Work required:
Please decide whether each statement agrees with the text on postpartum sleep and depression, answering yes or no and quoting the words of the text that settle it: (a) An overall estimate of 13% for postpartum depression is commonly cited. (b) Wolfson et al. found that the sleep diaries of depressed mothers differed from those of non-depressed mothers. (c) Women suffering from depression are more likely to breastfeed.

─── Source text

The International Classification of Sleep Disorders, 2nd edition, defines insomnia as the presence of a sleep problem despite adequate opportunities for sleep.11 Such opportunities for sleep may be hard to find during the first postpartum months, as several factors can influence sleep among new mothers, including physical changes, demands from the infant and social factors.12 However, it has been suggested that sleep deprivation during the postpartum period caused by such factors may develop into chronic insomnia.13 Some authors have also suggested that sleep deprivation in healthy mothers could produce daytime sleepiness, cognitive deficits, fatigue, and irritability, consistent with mood symptoms reported postpartum,14 and they have postulated that the mothers were “sleepy, not weepy.”15

On the other hand, postpartum depression may aggravate an already impaired sleep quality, as experiencing difficulties with sleep is a symptom of depression.16 It is important to identify maternal depression because of its negative effects upon both the mother and child. Without help or treatment, the consequences may be prolonged and expensive for the women, for their families and in terms of the demands made on healthcare resources. In cases of severe depression, especially with psychotic symptoms, there is a risk of suicide.17 Depression in the mother may also affect the child's cognitive, emotional, and social development.18 Women suffering from depression are less likely to breastfeed,19 and, in developing countries, maternal depression is associated with poor infant growth.20

Prevalence estimates of depression in the postpartum period range from nearly 0% to 60%,21 depending on the study population and methodology. However, an overall estimate of 13% is commonly cited.22 One of the strongest determinants of postpartum depression is a previous history of depression.2224 There is also a familial and genetic component.25 In addition to sleep disturbances, other factors may increase the risk of postpartum depression. Psychological distress, depression, and stressful life events during the previous year are all associated with an increased risk of the condition, as is a poor relationship with a partner.19,2224

Associations between poor maternal sleep quality and depressive symptoms have been reported in questionnaire studies in smaller, selected samples of first-time mothers.26,27

Studying sleep diaries from primiparous women during the first postpartum month, Swain et al. found a correlation between the time spent awake at night and dysphoric mood during the first postpartum week,28 whereas Wolfson et al. found no differences in sleep diaries between depressed and non-depressed mothers.29 Associations between poor infant sleep, maternal daytime tiredness, and depressive symptoms have been reported in population studies. However, they mainly focused on infant sleep and did not use validated tools for the measurement of maternal sleep. Further studies including a larger and more heterogeneous group of women have been recommended.26

This cross-sectional study therefore aimed to estimate the prevalence of and risk factors for poor maternal sleep and depression simultaneously among postpartum women in a large, unselected population, using validated and commonly used tools. We also aimed to examine whether known risk factors for depression remained associated with depression after adjusting for the expected impaired sleep quality in this period. In this way, we wished to challenge the notion that mothers diagnosed with postpartum depression are in reality just reporting the effects of chronic sleep deprivation.14,15 Finally, we wanted to examine whether poor sleep is an independent risk factor for postpartum depression, and, if so, to find out which aspects of postpartum sleep are associated with depression in this period.

──────
─── Data shown

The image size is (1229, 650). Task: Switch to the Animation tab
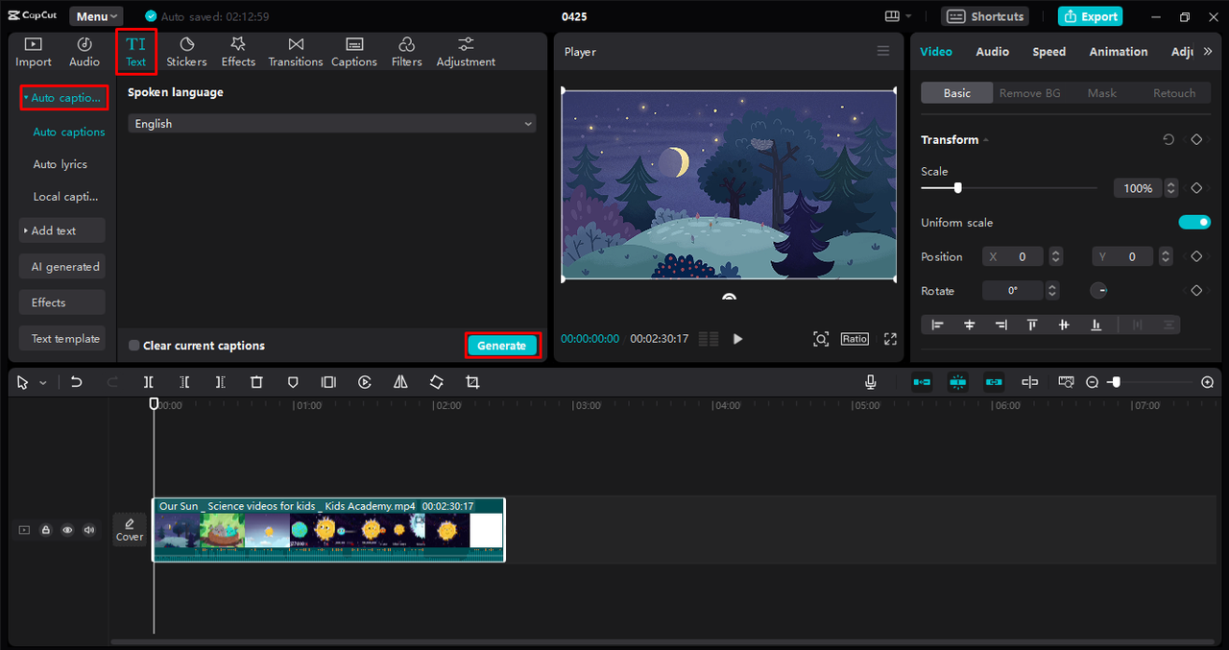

──────

Task output:
(a) Yes: "an overall estimate of 13% is commonly cited"
(b) No: "Wolfson et al. found no differences in sleep diaries between depressed and non-depressed mothers"
(c) No: "Women suffering from depression are less likely to breastfeed"